Course Description
This course will investigate the ways in which artists have presented narratives in the public realm and the organizations that have made the presentation of those works central to their curatorial practices over the last 40 years. Focusing on recent works presented in New York’s public spaces by Creative Time, The Public Art Fund, the Percent for Art Program, Arts for Transit and other non-profits organizations, this course will look at what it meant to tell stories and open discourses that challenged or interrogated widely-held value systems, the events and the politics of their time. In addition to the specifics of current and other key works and projects, we will discuss the conditions that governed the development of public performance, temporary and permanent installations, the ways in which those works were influenced by public approval processes and governmental agencies, media coverage and community response. Each student’s final project will be an on-line proposal for an exhibition that conveys a “narrative“ developed in the context of this course, referencing other relevant works .
Tuesday, October 6, 2015
October 6th responses
In regards to the narratives that occur within my own walk in my neighborhoods, I gathered two images that bad a rich enough narrative to speak to.
The first is right outside my apartment in Chinatown, where a local business owner has place an ad for space for rent.

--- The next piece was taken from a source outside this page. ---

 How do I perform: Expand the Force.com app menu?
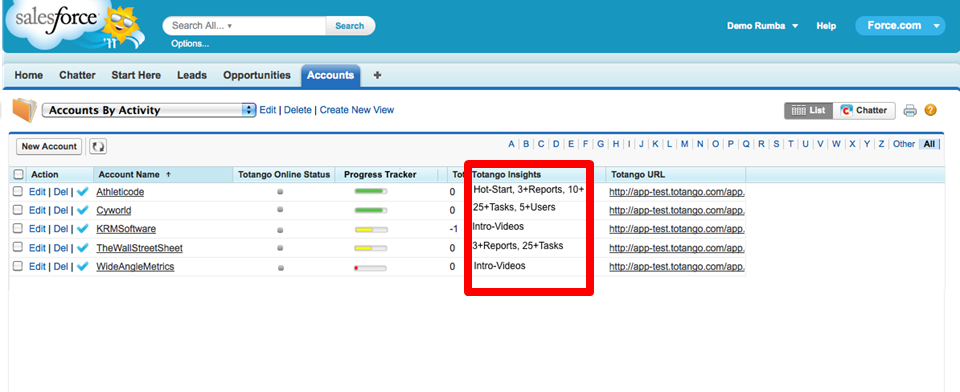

As with most urbanized spaces, the sign is a victim of vandalism and has a fair amount of markings on it. Yet, the narrative I find is that there is a clash of cultures occurring in the language being advertised and the markings being drawn. Where all the words or symbols are in English, and seem to directly cover up the Chinese writings of the signs.
The second piece is a traffic light control box with an official government engraving, but someone has placed an uber promotion on the side of the box. The irony being that uber seems to be at war with every city it steps into, and the small taping of an ad just seems indicative of their strategy to be in every city possible. They find new ways to enter new markets and do it so suddenly and quickly.